▶ [WRITTEN INSTRUCTION]:
Reproduce the following material word for word, omitting the pictures.
-- BEGIN STORED RECORDS --
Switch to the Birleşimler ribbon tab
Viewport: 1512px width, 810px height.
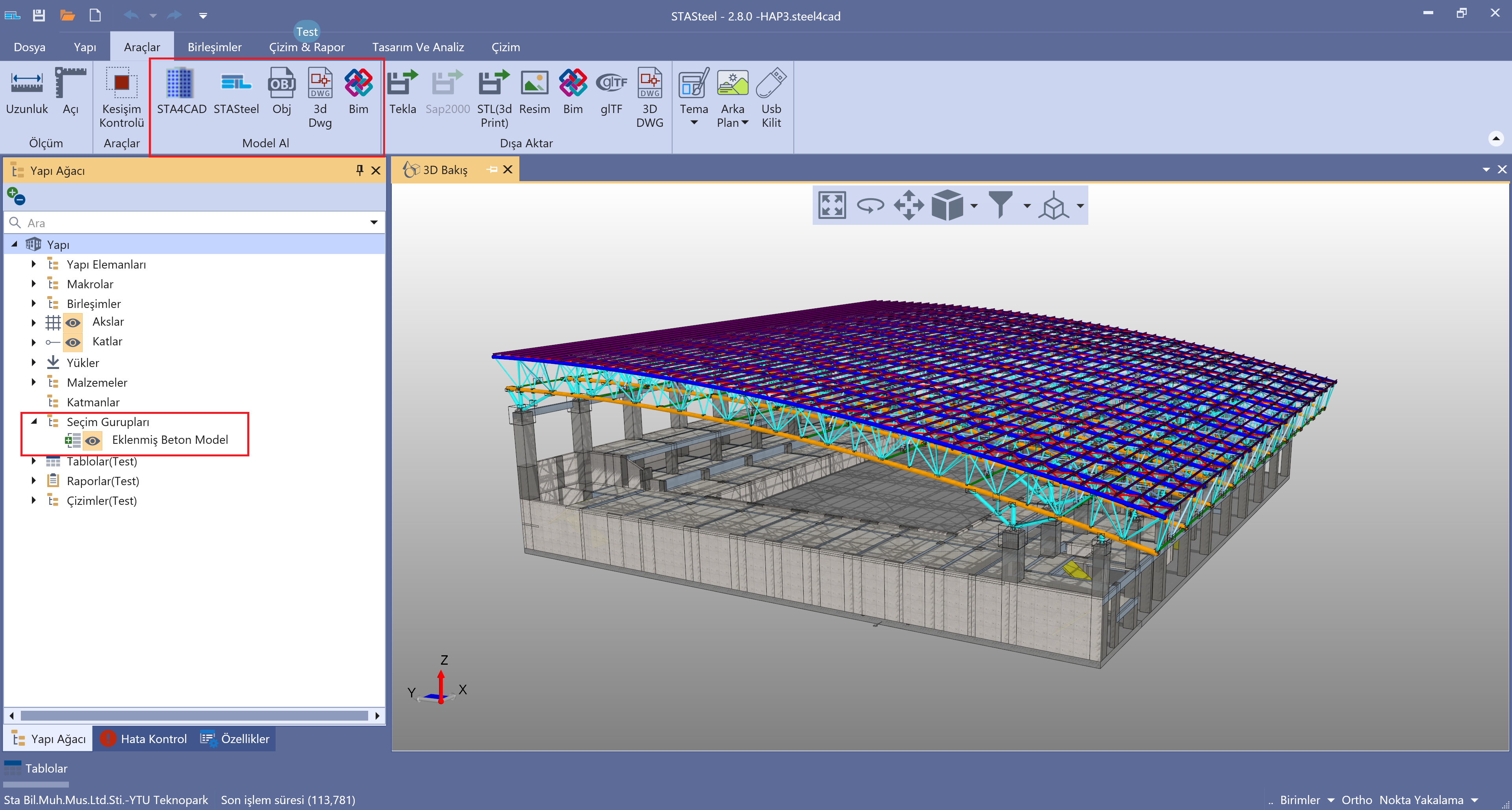point(214,47)
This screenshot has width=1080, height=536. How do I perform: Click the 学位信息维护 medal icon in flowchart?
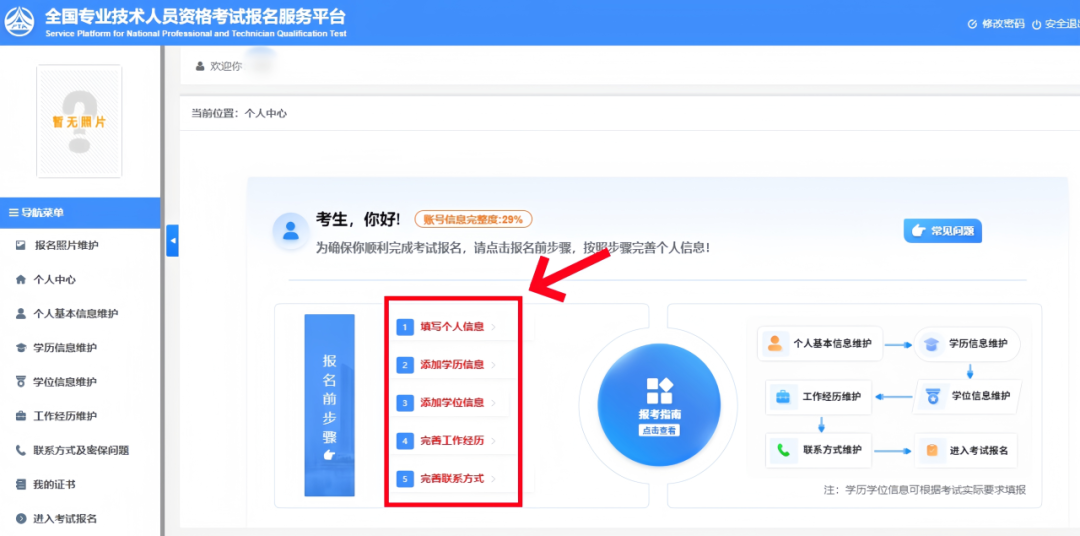pyautogui.click(x=932, y=396)
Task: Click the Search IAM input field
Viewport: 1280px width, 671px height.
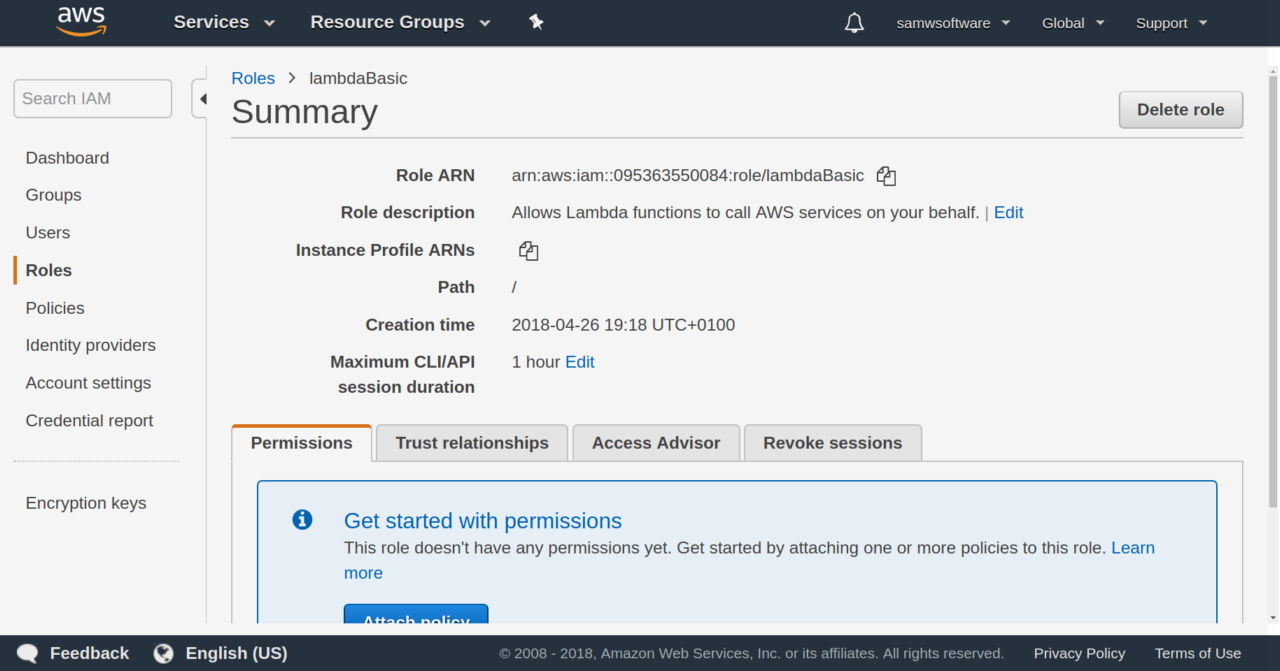Action: [92, 99]
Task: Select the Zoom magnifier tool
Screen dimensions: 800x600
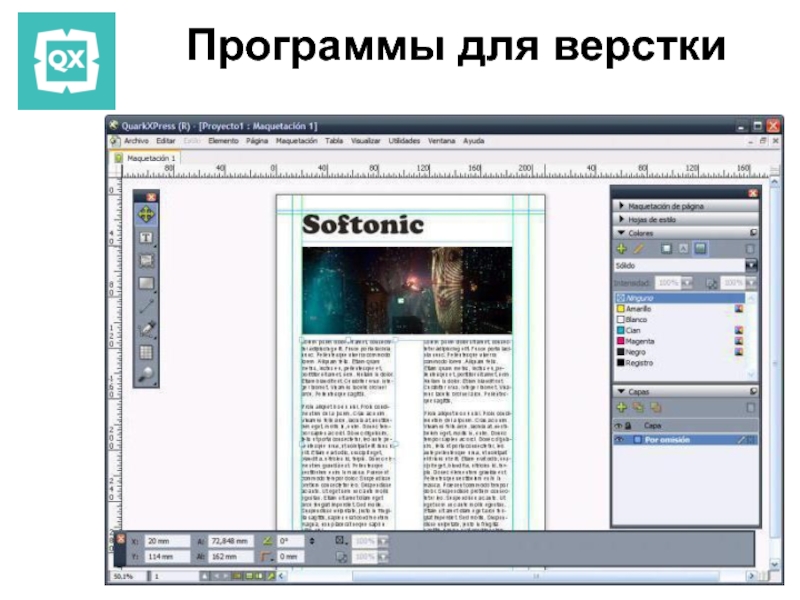Action: pos(146,375)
-- END STORED RECORDS --
▶ [WORKED SOLUTION]:
Switch to the Birleşimler ribbon tab
Viewport: 1512px width, 810px height.
point(214,47)
This screenshot has width=1080, height=536. How do I perform: Click the 学位信息维护 medal icon in flowchart?
pyautogui.click(x=932, y=396)
Task: Click the Search IAM input field
Viewport: 1280px width, 671px height.
Action: [92, 99]
Task: Select the Zoom magnifier tool
Screen dimensions: 800x600
Action: pos(146,375)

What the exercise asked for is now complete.